Learn About the Law
Get help with your legal needs
FindLaw’s Learn About the Law features thousands of informational articles to help you understand your options. And if you’re ready to hire an attorney, find one in your area who can help.
Constatine Axiotis v. Marina Michalovits et al.
MEMORANDUM OF DECISION
The court issued an order on November 5, 2013 wherein, among other things, the court took the papers on the defendants' motion to dismiss the third and tenth counts of the plaintiff's complaint. In the third count, the plaintiff claims that the defendants, his brother, Ares, and his brother's wife, Marina, tortiously interfered with his expected inheritance from his father, Anthony. In the tenth count, the plaintiff claims that the defendants are liable to him for common-law fraud.
The issues before the court are whether Connecticut recognizes a cause of action for tortious interference with an expected inheritance, and whether the plaintiff has alleged sufficiently detailed facts in support of his fraud count. The court will first address the interference with inheritance claim.
As has been noted in other cases, there exists no appellate authority in this state recognizing a cause of action for intentional interference with an expected inheritance. Only a few trial courts have addressed the issue.
The Connecticut Supreme Court referred to such an action in Hall v. Hall, 91 Conn. 514, 100 A. 441 (1917), but did not recognize such an action. Therein, the defendants moved to strike a count in which the plaintiff claimed that he was deprived of his inheritance by the defendants “fraudulently procuring the execution of a pretended will, and fraudulently preventing him and his conservator from opposing the probate of the will, and appealing from the decree admitting it to probate.” Id., 518. The trial court struck the count. The plaintiff failed to replead, and appealed from the judgment rendered thereon. Id.
The Court commented that the plaintiff's claim for interference with his inheritance expectancy “might have stated a good cause of action against the defendants,” but that it had “no occasion to determine that point.” Id., 520. The reason the court did not determine the legal sufficiency of the count was because the will was found to be valid by the probate court, and that decree could not “be attacked collaterally except for fraud, or set aside save by appeal.” 1 Id. The Court went on to consider the issue of whether the probate court decree was the product of fraud. Id.

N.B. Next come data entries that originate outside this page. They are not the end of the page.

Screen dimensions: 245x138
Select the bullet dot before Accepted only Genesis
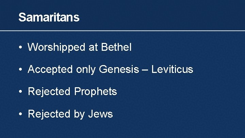(x=20, y=69)
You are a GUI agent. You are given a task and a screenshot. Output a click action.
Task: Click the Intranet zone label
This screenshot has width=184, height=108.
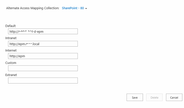point(11,38)
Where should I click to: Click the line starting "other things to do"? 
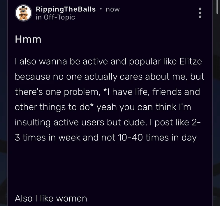point(54,107)
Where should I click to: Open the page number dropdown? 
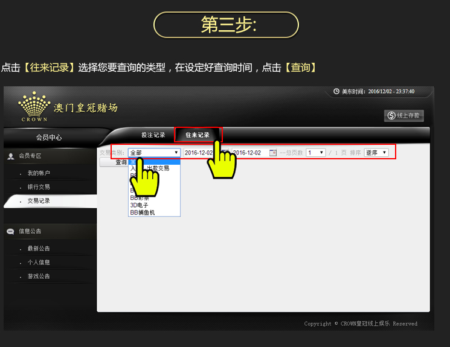(x=315, y=153)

The cause of action was recognized by the trial court in Bocian v. Bank of America, N.A., Superior Court, judicial district of Hartford at Hartford, Docket No. CV–06–4019877 (December 8, 2006, Rittenband, J.T.R.) [42 Conn. L. Rptr. 483]. The defendant filed a motion to strike a count claiming interference with an expected inheritance claiming that there is no such action in Connecticut. The court found “that there is a cause of action in Connecticut for tortious interference with an expected inheritance” reasoning that the action “is very similar if not identical to a recognized cause of action” in this state for interference with business relations.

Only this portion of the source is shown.